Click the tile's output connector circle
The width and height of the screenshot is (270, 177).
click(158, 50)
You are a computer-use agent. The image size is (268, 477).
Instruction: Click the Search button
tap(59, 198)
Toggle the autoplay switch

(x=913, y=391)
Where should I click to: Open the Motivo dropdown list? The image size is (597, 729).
--
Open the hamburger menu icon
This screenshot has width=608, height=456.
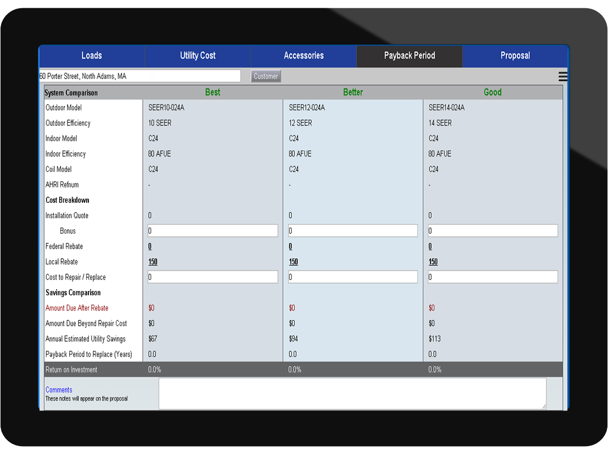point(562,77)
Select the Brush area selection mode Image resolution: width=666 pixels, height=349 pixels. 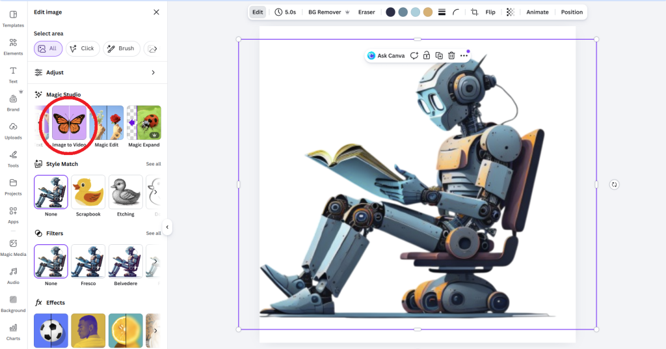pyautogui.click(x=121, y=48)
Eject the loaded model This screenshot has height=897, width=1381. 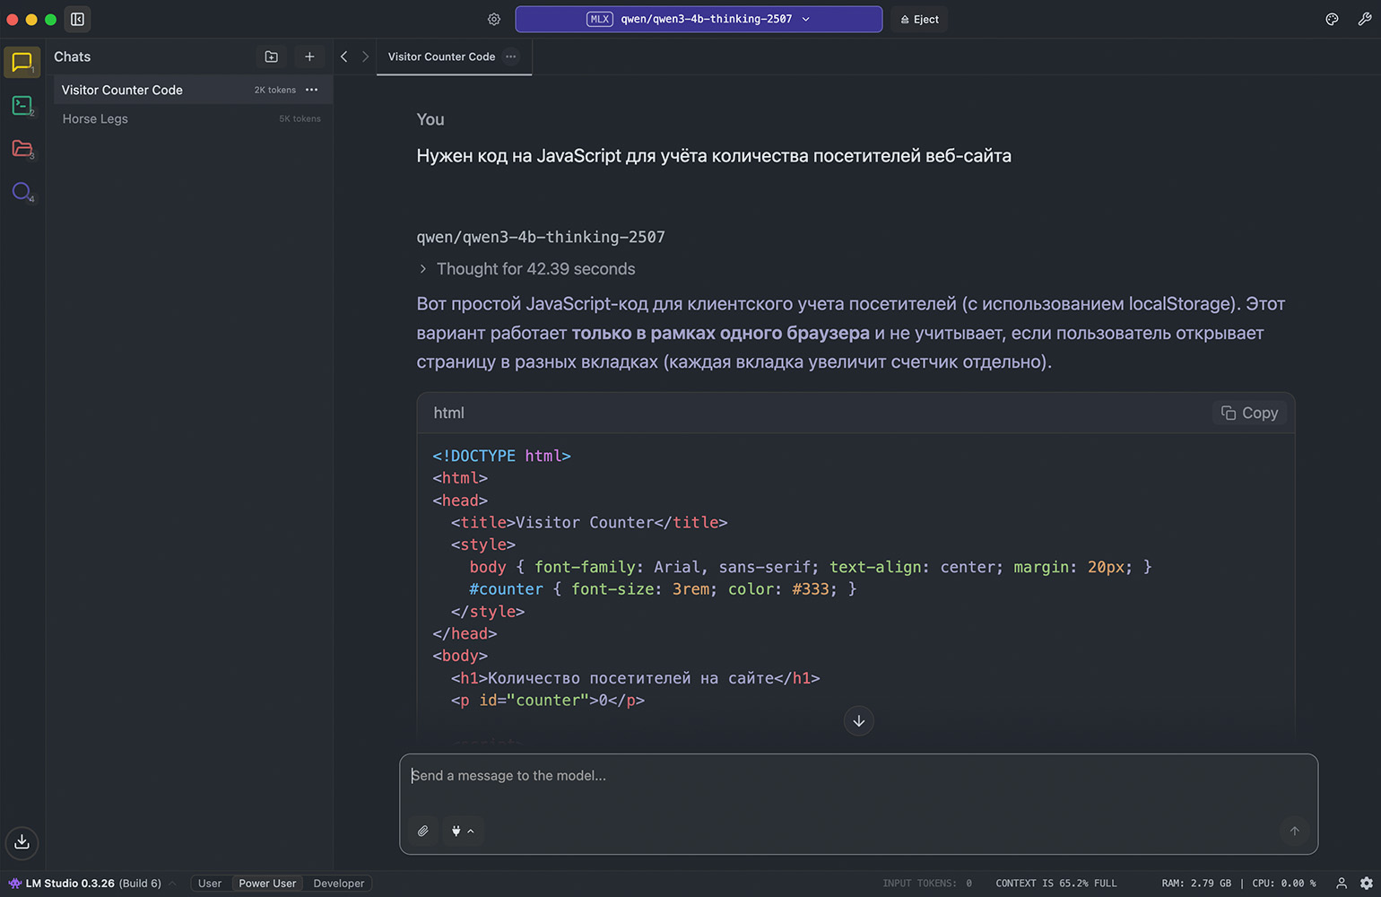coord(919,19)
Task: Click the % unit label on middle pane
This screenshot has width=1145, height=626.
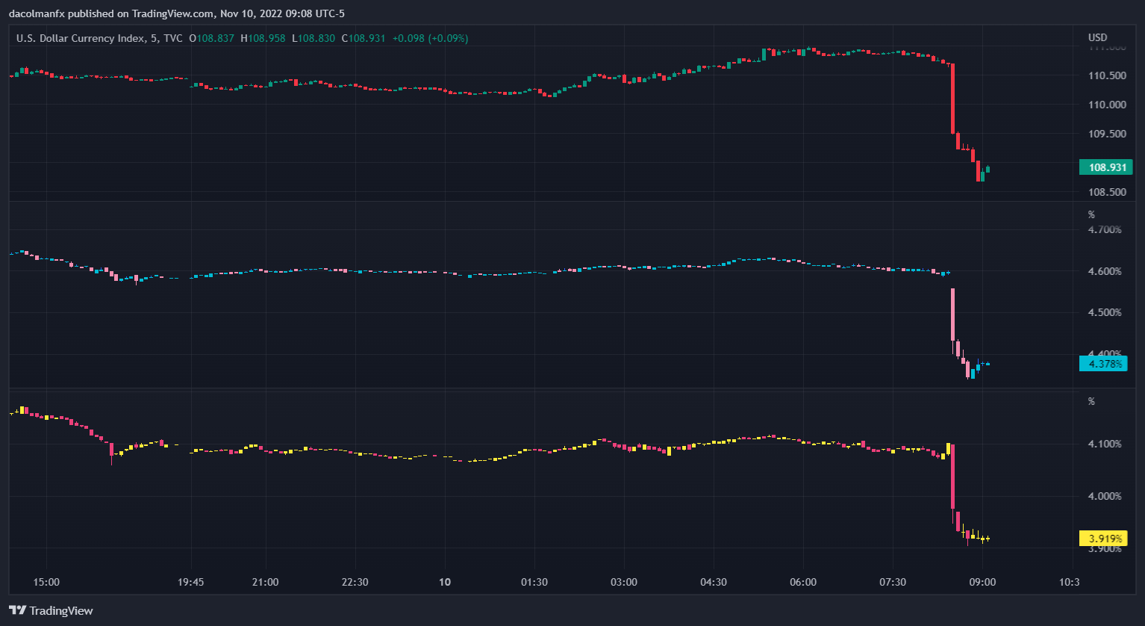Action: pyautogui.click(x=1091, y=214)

### WORK TO BE COMPLETED
Reprint exactly the lines above that start at the one with "Click the tile's output connector circle" and end at the one with "Where should I", keeping both and adding none.

### TASK SOLUTION
Click the tile's output connector circle
The width and height of the screenshot is (270, 177).
click(158, 50)
You are a computer-use agent. The image size is (268, 477).
Instruction: Click the Search button
tap(59, 198)
Toggle the autoplay switch

(x=913, y=391)
Where should I click to: Open the Motivo dropdown list? The image size is (597, 729).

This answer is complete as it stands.